Exercise passage: Begin

New Delhi: The Delhi High Court on Wednesday issued a notice to the Central government on a PIL seeking direction to ensure that no topical medications which contain a "cocktail of harmful steroids" is sold without a valid prescription of a doctor.
Saying the issue was "serious", the court asked the Health and Family Welfare Ministry and the Central Drug Standards and Control Organization (CDSCO) to file their response on the plea by 23 January, the next date of hearing.
The petition deals with the misuse of topical corticosteroids, a class of drugs used for treating a variety of skin diseases.
The petition filed by Indian Association of Dermatologists, Venereologists and Leprologists (IADVL), a leading official body of dermatologists and skin specialists, sought a ban on manufacturing and sale of several skin creams containing steroids that are marketed for skin conditions like pigmentation, itching, fairness and inflammation.
The plea sought independent high-level enquiry into how the CDSCO granted approval for the commercial manufacture, use and sale of hazardous as well as irrational and unscientific steroid combinations and also to order the prosecution of the officers concerned.
Advocate Tania Agarwal, appearing for the petitioner, contended that the government has to curb the menace of abuse of certain drugs used in the treatment of skin diseases that has been affecting the health of millions in India by enforcing the provisions of Drugs and Cosmetics Act.
"The unchecked and unregulated manufacturing and sale of irrational, unscientific and hazardous corticosteroids either in form of a single molecule or in combination with other antifungals or antibacterials has caused serious adverse effects on the health of millions of Indians," said the plea.
The petition stated that potent topical corticosteroids are being misused in the country to treat bacterial or fungal infections in combination with antibiotics or antifungals, to lighten the skin colour in an effort to become fairer, to suppress any itchy, unsightly or painful rash on the skin regardless of its underlying cause.
"Some major adverse effects are growth retardation in infants and children, Cushing syndrome, suppression of hypothalamic pituitary adrenal axis, acute adrenal insufficiency, severe hard to treat steroid modified fungal infection of the groin and other body areas, male genital dermatophytoses, topical steroid damaged face," it added.

Exercise passage: End
Extracted entries: Begin

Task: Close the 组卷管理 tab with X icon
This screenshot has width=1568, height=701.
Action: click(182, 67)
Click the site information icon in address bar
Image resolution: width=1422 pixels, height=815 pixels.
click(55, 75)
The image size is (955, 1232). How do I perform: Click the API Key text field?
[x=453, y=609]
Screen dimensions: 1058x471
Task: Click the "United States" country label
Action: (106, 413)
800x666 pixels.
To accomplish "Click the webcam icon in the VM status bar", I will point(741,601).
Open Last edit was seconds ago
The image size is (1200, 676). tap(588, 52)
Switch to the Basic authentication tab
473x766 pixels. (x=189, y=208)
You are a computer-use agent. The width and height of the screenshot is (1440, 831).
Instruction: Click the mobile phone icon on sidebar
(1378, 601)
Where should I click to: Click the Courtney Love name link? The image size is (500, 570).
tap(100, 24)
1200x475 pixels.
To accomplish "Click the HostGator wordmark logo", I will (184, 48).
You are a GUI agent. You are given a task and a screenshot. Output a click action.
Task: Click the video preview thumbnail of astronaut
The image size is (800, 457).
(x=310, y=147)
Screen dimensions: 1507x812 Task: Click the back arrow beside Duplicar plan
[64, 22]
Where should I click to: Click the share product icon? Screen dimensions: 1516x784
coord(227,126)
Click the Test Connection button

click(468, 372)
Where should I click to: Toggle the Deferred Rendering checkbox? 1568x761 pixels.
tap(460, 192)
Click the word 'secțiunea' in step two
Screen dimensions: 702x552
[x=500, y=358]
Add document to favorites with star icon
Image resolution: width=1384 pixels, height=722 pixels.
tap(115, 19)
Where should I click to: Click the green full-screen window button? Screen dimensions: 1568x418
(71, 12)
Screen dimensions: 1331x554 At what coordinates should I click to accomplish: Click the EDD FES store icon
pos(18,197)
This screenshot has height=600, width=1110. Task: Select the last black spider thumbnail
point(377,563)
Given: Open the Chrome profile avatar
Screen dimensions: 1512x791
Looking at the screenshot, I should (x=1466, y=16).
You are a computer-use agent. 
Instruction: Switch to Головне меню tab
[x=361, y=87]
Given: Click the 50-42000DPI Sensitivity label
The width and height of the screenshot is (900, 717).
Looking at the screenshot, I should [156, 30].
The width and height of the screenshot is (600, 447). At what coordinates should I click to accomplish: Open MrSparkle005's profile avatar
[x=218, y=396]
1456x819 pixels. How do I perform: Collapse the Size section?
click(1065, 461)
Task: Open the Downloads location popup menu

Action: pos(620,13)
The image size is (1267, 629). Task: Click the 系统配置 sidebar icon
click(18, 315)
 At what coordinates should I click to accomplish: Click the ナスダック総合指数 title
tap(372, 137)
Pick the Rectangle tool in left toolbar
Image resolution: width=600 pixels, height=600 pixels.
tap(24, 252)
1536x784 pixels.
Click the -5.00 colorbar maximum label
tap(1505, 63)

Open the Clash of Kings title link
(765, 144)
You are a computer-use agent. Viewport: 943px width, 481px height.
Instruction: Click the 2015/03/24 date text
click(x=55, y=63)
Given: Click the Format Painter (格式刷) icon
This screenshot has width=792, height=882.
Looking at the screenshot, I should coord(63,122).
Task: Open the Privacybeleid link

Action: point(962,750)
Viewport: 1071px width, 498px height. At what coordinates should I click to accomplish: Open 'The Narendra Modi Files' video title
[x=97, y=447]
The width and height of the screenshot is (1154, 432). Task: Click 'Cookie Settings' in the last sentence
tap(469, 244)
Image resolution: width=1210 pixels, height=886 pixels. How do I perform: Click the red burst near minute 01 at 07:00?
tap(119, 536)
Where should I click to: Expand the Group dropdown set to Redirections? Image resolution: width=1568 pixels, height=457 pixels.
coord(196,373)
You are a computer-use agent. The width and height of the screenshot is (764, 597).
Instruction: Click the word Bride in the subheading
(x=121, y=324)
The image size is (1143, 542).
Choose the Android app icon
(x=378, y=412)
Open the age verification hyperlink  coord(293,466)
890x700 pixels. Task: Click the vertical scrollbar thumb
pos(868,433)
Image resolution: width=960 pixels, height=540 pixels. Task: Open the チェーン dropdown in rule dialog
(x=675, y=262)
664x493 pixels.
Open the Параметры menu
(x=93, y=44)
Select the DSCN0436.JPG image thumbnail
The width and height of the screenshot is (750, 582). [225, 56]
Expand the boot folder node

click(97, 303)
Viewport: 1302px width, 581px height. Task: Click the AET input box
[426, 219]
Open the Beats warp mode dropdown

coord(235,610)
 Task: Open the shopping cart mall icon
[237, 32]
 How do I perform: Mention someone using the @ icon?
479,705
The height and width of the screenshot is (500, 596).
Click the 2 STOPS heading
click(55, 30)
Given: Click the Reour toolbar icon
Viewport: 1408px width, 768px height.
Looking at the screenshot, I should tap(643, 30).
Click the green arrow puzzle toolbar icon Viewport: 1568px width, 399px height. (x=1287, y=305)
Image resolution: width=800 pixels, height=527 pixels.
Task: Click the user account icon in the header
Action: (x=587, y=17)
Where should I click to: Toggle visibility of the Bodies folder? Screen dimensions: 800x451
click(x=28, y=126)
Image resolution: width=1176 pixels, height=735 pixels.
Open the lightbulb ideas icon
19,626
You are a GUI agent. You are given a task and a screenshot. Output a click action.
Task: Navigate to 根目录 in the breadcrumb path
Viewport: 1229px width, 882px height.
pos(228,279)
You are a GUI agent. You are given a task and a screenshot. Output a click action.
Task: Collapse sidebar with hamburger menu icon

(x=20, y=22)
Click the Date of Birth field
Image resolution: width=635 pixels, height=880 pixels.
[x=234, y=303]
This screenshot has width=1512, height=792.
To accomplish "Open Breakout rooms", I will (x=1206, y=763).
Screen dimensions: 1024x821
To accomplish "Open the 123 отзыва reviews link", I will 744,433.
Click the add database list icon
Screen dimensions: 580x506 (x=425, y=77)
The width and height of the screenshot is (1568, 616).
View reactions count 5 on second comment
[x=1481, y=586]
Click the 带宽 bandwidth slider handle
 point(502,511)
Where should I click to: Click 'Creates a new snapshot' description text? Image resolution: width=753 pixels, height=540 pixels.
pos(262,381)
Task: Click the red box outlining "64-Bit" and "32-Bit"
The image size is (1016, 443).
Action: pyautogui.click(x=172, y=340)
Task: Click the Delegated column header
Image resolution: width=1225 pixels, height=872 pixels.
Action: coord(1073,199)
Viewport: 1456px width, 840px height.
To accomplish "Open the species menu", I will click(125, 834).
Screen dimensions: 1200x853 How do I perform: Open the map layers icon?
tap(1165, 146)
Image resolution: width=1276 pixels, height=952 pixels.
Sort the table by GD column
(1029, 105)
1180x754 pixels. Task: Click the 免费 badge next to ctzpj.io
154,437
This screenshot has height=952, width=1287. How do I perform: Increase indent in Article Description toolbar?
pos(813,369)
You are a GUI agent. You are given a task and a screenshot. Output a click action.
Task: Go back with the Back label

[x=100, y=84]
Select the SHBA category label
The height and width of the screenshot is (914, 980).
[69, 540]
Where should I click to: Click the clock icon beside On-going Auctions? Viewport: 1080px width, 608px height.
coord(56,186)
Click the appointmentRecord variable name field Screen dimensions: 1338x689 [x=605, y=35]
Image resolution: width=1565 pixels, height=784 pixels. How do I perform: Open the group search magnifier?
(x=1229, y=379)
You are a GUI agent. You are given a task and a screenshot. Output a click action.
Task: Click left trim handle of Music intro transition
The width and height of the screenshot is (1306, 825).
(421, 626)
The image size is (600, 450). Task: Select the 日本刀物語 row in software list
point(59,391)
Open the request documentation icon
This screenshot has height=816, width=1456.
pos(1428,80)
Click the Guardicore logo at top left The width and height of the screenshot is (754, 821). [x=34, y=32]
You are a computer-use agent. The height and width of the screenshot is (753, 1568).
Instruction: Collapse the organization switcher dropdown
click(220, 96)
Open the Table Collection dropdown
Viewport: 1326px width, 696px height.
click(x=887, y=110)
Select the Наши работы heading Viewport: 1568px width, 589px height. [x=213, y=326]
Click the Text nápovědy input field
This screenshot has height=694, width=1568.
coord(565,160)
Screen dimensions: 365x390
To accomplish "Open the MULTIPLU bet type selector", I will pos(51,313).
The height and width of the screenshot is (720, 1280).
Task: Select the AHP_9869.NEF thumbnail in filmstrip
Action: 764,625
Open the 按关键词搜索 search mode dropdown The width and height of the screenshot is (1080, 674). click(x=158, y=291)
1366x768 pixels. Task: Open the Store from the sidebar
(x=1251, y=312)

Extracted entries: End

## Exercises to complete
[a] For the news report on steroid skin creams, say whether each statement agrees with it: (i) the court set 23 January as the deadline for responses; (ii) the Health and Family Welfare Ministry filed the petition; (iii) the plea asked for the officers concerned to be prosecuted. Give yes or no for each, with the deciding words quoted from the report.
[b] Print the stretch of the news report on steroid skin creams from "New Delhi: The" through "date of hearing.".
These rows have no connection to the news report on steroid skin creams.

## Answers to the exercises
[a]
(i) Yes: "to file their response on the plea by 23 January, the next date of hearing"
(ii) No: "The petition filed by Indian Association of Dermatologists, Venereologists and Leprologists (IADVL)"
(iii) Yes: "also to order the prosecution of the officers concerned"

[b]
New Delhi: The Delhi High Court on Wednesday issued a notice to the Central government on a PIL seeking direction to ensure that no topical medications which contain a "cocktail of harmful steroids" is sold without a valid prescription of a doctor.
Saying the issue was "serious", the court asked the Health and Family Welfare Ministry and the Central Drug Standards and Control Organization (CDSCO) to file their response on the plea by 23 January, the next date of hearing.